Hu Qianjie, the 32-year-old owner of a Wenzhou welding factory, is one of the growing number of independent-minded preachers at registered churches in China. The son of peddlers, he grew up in poverty and remembers Christians coming to help pray for a sick younger brother.

"I was so confused about what I was taught in school -- that socialism was good, everybody was equal, no job was better than another," he said of the search that led him to convert to Christianity when he was 17. Today, despite the fact that he leads a congregation affiliated with the official church, he makes his own views known.

"We look like we might be under the umbrella of the Three-Self church but actually it's just a name, like a sign hanging in front of your house," he said. "I don't just explain the Bible to my followers, I link it to the current situation of society."

Hu rejects the formulaic nature of official Three-Self sermons that stick strictly to the Gospel.
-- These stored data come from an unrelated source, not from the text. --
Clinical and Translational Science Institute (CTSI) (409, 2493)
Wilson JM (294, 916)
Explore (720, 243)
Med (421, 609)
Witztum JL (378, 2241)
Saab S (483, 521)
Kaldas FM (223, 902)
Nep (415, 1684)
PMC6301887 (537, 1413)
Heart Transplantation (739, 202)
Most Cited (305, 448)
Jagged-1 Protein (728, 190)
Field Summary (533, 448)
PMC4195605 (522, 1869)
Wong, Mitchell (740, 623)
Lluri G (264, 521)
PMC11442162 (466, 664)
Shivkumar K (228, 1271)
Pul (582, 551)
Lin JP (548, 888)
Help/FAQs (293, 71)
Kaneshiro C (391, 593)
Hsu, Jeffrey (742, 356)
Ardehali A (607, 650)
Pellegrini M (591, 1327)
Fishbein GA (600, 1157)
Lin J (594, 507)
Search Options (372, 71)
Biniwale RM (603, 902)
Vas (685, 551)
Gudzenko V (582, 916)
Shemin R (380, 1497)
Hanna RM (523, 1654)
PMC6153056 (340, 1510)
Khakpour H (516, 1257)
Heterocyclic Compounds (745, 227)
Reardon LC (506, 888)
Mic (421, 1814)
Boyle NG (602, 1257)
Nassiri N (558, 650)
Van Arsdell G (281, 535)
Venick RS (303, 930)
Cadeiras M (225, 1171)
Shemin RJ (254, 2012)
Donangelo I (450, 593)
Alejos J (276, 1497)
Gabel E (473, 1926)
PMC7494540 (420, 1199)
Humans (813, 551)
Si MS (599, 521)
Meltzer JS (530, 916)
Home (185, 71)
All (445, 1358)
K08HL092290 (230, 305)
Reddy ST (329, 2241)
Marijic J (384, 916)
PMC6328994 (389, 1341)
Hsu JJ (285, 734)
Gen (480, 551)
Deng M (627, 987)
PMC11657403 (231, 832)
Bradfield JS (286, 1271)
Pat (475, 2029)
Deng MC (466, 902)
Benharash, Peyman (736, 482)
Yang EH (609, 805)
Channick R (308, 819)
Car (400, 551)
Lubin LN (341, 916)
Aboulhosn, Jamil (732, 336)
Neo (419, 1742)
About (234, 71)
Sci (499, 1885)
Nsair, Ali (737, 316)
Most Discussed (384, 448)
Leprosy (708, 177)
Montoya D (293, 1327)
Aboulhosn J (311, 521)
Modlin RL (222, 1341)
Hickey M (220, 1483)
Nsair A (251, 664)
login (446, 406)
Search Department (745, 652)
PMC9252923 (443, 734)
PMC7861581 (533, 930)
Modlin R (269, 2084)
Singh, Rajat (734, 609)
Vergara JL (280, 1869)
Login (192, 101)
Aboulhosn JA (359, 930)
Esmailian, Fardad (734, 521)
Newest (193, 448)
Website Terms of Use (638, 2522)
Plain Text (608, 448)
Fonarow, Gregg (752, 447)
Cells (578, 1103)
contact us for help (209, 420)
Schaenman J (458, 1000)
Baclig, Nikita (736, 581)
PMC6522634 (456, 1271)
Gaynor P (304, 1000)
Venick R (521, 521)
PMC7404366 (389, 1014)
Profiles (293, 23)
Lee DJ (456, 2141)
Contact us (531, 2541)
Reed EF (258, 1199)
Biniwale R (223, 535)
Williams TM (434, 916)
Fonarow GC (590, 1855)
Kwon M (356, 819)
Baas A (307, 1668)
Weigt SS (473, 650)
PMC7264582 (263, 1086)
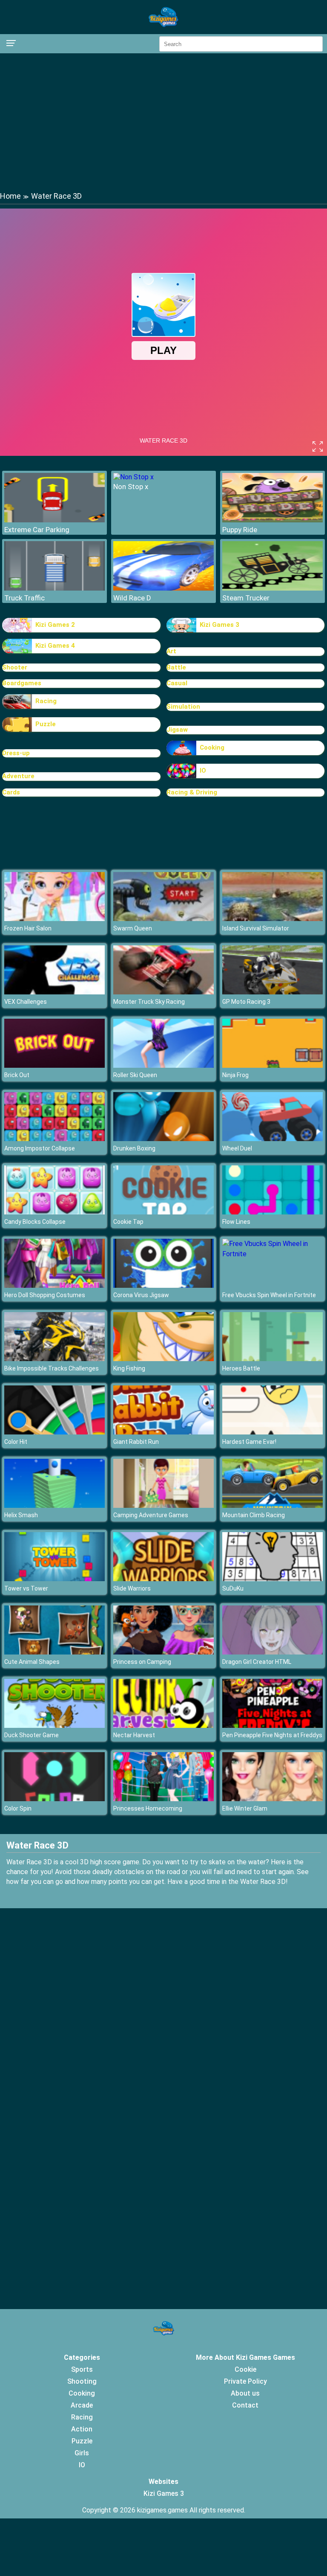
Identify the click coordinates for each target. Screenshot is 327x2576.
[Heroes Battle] (272, 1359)
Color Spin (18, 1808)
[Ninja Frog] (272, 1065)
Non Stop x (130, 486)
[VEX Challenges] (54, 992)
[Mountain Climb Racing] (272, 1505)
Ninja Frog (235, 1075)
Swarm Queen (132, 928)
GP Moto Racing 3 (246, 1001)
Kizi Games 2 (55, 625)
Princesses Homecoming (147, 1808)
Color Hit (15, 1441)
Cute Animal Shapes (32, 1661)
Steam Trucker (246, 598)
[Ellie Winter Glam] (272, 1799)
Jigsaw (177, 729)
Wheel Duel (237, 1148)
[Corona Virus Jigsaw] (163, 1285)
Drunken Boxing (134, 1148)
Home (10, 195)
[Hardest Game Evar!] (272, 1432)
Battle (176, 667)
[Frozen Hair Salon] (54, 919)
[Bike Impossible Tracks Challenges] (54, 1359)
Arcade (82, 2405)
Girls (82, 2453)
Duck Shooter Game (31, 1735)
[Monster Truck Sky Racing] (163, 992)
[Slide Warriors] (163, 1579)
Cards (11, 792)
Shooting (82, 2381)
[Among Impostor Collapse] (54, 1139)
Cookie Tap (128, 1221)
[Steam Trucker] (272, 588)
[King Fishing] (163, 1359)
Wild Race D (132, 598)
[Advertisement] (163, 121)
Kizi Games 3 (219, 625)
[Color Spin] (54, 1799)
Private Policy (245, 2381)
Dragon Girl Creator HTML (256, 1661)
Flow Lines (236, 1221)
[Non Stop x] (133, 477)
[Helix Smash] (54, 1505)
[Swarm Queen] (163, 919)
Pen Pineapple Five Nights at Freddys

And he is critical of early Communist Party attacks on any Western ideology, arguing that Christian cultures are better at absorbing useful lessons from other societies. "Chinese culture just expels everything that doesn't fit with its own culture," he said.

By making the church relevant to the lives of young Christians, Hu also hopes it will fill a void because the government is unable to provide moral leadership.

"We don't talk publicly about sensitive, political issues," he said. "We focus more on abortion, divorce, extramarital affairs. The Communist Party has no more standard for that, no more restrictions on that."

Zheng Datong, a Wenzhou preacher who gives sermons in both registered and unregistered churches, said churches in China are an important outlet for the middle class in Zhejiang province.

"I have many friends who are middle class and who own their own businesses," he said. "I can tell there is a need for them to do some soul-searching. People have everything now -- they have cars, they have houses -- but no peace."

Researcher Jin Ling contributed to this report.